Arizon State University researchers came to a similar conclusion in their February 2024 paper.

There is considerable confusion about the role of Large Language Models (LLMs) in planning and reasoning tasks. On one side are over-optimistic claims that LLMs can indeed do these tasks with just the right prompting or self-verification strategies. On the other side are perhaps over-pessimistic claims that all that LLMs are good for in planning/reasoning tasks are as mere translators of the problem specification from one syntactic format to another, and ship the problem off to external symbolic solvers.
In this position paper, we take the view that both these extremes are misguided. We argue that auto-regressive LLMs cannot, by themselves, do planning or self-verification (which is after all a form of reasoning), and shed some light on the reasons for misunderstandings in the literature. We will also argue that LLMs should be viewed as universal approximate knowledge sources that have much more meaningful roles to play in planning/reasoning tasks beyond simple front-end/back-end format translators.

LLM Value and Limitations

Autoregressive LLMs like GPT-4 provide a lot of value. Nearly every research paper begins with a statement about how impressive these systems are. However, as magical as they often seem, it is worthwhile to consider what is really going on inside the deep neural network (DNN) models and what that may indicate about their limitations. LeCun shared some math that differentiates the amount of data a human takes in and the nature of that data compared to an LLM.

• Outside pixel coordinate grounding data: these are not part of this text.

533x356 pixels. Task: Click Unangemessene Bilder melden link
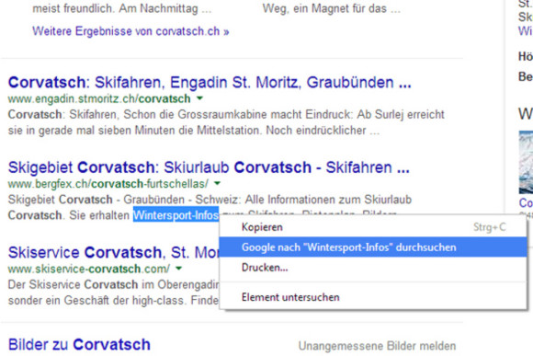[377, 346]
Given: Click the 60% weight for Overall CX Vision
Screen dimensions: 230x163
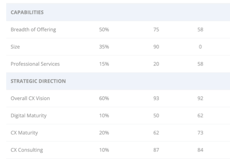Looking at the screenshot, I should click(104, 98).
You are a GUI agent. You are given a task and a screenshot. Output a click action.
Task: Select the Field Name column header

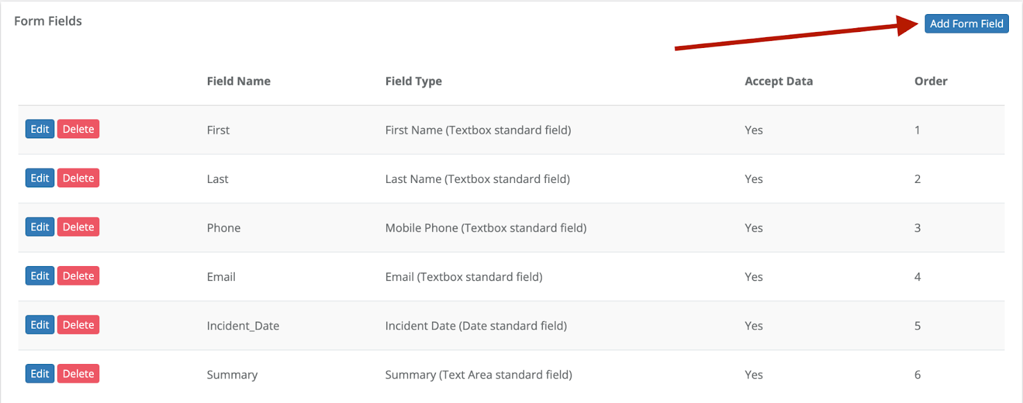pos(238,81)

Those LLMs are trained on enormous amounts of text; basically the entirety of all publicly available text on the internet, right? That's typically on the order of 10 to the 13th tokens. Each token is typically two bytes. So, that's two [times] 10 to the 13th bytes as training data. It would take you or me 170,000 years to just read through this at eight hours a day. So, it seems like an enormous amount of knowledge, right, that those systems can accumulate. But then you realize it's really not that much data.
If you talk to developmental psychologists, and they tell you a 4-year-old has been awake for 16,000 hours in his or her life, and the amount of information that has reached the visual cortex of that child in four years is about 10 to 15th bytes. And you can compute this by estimating that the optical nerves carry about 20 megabytes per second, roughly. And so, 10 to the 15th bytes for a 4-year-old versus two times 10 to the 13th bytes for 170,000 years worth of reading.
What that tells you is that through sensory input, we see a lot more information than we do through language. And that despite our intuition, most of what we learn and most of our knowledge is through our observation and interaction with the real world, not through language. Everything that we learn in the first few years of life, and certainly everything that animals learn has nothing to do with language.

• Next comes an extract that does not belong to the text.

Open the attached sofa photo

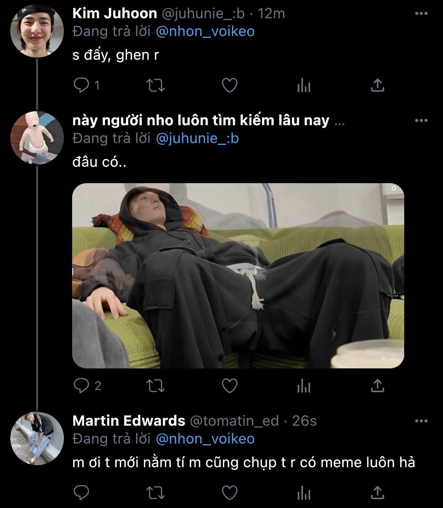coord(238,275)
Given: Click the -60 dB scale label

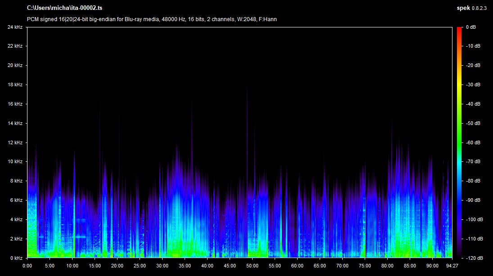Looking at the screenshot, I should point(473,142).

JEPA may or may not be the architecture that delivers AGI, super intelligence, or whatever term is used to define the goal. However, consider the amazement at Siri or Alexa. They both pushed the boundaries of what could be expected of natural language processing (NLP) approaches that leveraged DNNs. Compared to ChatGPT, these accomplishments look quaint. That doesn’t undermine their significance. It simply recognizes the fact that what we’ve seen from LLMs is likely to experience a similar cycle of amazement transitioned to banality as new technologies surpass it in capabilities.

LLMs are very effective today for a wide variety of use cases. They are poised to deliver many benefits, even if they fall short of the various definitions of AGI. We should applaud researchers pushing the technical boundaries and looking for the next breakthrough in machine intelligence because that will lead to another breakthrough in user value.

However, the next true breakthrough may take some time to materialize and the results may not be as cost-effective as what we have today. Applying LLMs to individual and corporate tasks will make a tremendous impact on daily lives and business operations before the shortcomings of world models, persistent memory, reasoning, and planning are solved.